● **WHAT IS NEEDED**: Give the count of lines in the records below that contain "Basic", and say nothing more.
[[ GIVEN RECORDS open ]]
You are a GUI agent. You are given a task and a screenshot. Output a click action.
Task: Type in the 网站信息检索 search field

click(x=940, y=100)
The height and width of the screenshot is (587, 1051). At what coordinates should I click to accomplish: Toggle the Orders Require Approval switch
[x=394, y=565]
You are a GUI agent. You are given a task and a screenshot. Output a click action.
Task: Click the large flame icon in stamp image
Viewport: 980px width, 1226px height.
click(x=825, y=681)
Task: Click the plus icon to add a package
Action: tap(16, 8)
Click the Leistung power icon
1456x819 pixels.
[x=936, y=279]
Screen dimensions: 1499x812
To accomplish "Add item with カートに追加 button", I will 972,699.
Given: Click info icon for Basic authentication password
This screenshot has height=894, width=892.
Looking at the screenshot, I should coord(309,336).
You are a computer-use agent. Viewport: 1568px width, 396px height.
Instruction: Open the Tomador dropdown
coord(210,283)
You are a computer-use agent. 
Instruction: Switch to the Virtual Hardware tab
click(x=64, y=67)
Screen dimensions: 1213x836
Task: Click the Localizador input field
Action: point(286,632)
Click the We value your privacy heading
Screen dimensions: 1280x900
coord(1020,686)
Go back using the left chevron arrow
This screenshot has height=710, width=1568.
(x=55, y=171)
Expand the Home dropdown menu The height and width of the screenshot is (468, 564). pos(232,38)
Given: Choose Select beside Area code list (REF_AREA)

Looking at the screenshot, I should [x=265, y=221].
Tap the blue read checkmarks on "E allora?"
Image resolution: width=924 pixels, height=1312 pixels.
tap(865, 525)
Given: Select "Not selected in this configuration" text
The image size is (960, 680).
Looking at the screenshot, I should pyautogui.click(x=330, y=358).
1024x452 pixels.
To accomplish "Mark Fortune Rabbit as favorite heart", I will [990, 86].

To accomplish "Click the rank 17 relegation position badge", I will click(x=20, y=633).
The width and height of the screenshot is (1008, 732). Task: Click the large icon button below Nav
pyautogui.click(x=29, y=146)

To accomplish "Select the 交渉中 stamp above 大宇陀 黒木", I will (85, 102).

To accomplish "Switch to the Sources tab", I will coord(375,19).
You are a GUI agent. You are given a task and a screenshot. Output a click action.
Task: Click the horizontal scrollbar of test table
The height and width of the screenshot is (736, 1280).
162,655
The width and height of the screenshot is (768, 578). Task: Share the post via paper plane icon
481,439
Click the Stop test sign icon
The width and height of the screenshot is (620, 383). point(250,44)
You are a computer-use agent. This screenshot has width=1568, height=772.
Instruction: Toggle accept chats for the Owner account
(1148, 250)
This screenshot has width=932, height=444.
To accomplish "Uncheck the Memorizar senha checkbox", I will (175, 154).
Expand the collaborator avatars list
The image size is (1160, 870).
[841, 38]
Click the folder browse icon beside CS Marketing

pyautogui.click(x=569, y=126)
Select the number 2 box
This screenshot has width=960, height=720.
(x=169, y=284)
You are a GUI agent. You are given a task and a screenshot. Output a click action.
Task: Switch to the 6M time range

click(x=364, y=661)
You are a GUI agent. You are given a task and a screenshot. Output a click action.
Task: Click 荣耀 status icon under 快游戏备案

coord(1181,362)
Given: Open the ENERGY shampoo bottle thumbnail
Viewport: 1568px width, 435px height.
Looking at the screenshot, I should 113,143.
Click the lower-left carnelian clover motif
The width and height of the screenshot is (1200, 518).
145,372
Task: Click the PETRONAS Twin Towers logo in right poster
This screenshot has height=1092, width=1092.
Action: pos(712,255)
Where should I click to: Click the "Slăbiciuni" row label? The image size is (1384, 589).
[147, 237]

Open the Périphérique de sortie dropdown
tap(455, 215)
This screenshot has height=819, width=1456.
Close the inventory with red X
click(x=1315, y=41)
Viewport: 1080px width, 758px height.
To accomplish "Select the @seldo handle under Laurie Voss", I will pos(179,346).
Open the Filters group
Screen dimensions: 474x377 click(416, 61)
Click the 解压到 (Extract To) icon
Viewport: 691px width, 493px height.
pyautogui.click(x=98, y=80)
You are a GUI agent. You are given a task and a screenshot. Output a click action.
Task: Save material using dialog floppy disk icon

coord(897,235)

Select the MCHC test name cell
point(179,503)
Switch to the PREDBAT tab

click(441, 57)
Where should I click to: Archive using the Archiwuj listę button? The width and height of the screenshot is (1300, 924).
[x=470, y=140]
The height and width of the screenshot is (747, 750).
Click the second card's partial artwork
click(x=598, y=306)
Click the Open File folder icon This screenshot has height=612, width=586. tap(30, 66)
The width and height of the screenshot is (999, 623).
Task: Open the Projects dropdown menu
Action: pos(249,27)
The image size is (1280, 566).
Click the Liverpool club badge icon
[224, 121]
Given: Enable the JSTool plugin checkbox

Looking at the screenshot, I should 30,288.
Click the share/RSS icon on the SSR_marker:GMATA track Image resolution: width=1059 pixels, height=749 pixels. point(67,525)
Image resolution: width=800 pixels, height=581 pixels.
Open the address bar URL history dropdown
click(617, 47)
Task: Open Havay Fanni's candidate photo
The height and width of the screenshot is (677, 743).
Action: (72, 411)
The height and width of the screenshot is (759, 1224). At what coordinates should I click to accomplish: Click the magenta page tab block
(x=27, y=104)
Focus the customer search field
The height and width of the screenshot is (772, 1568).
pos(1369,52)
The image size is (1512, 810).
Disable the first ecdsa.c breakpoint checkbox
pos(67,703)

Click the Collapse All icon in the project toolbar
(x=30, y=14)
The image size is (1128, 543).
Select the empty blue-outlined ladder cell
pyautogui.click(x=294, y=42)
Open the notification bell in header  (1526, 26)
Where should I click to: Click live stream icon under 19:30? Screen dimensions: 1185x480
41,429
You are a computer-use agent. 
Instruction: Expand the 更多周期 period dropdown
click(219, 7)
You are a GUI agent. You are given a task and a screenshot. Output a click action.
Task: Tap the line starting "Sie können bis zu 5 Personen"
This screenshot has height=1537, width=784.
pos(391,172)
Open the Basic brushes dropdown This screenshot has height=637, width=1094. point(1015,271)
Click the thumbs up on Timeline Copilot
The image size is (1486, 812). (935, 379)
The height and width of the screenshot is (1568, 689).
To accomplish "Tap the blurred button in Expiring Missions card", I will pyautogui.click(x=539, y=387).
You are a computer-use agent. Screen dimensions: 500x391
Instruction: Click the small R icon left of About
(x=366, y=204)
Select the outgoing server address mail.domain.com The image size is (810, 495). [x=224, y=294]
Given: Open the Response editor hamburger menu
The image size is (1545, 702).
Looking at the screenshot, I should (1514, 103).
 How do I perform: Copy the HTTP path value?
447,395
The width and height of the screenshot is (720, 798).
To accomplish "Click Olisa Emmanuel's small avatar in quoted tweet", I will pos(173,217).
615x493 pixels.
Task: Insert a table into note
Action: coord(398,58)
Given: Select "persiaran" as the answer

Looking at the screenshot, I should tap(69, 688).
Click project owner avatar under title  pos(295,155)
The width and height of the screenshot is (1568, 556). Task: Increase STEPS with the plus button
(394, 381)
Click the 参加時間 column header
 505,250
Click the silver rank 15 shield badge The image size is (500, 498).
[[ GIVEN RECORDS closed ]]
● **EXERCISE RESULT**: 2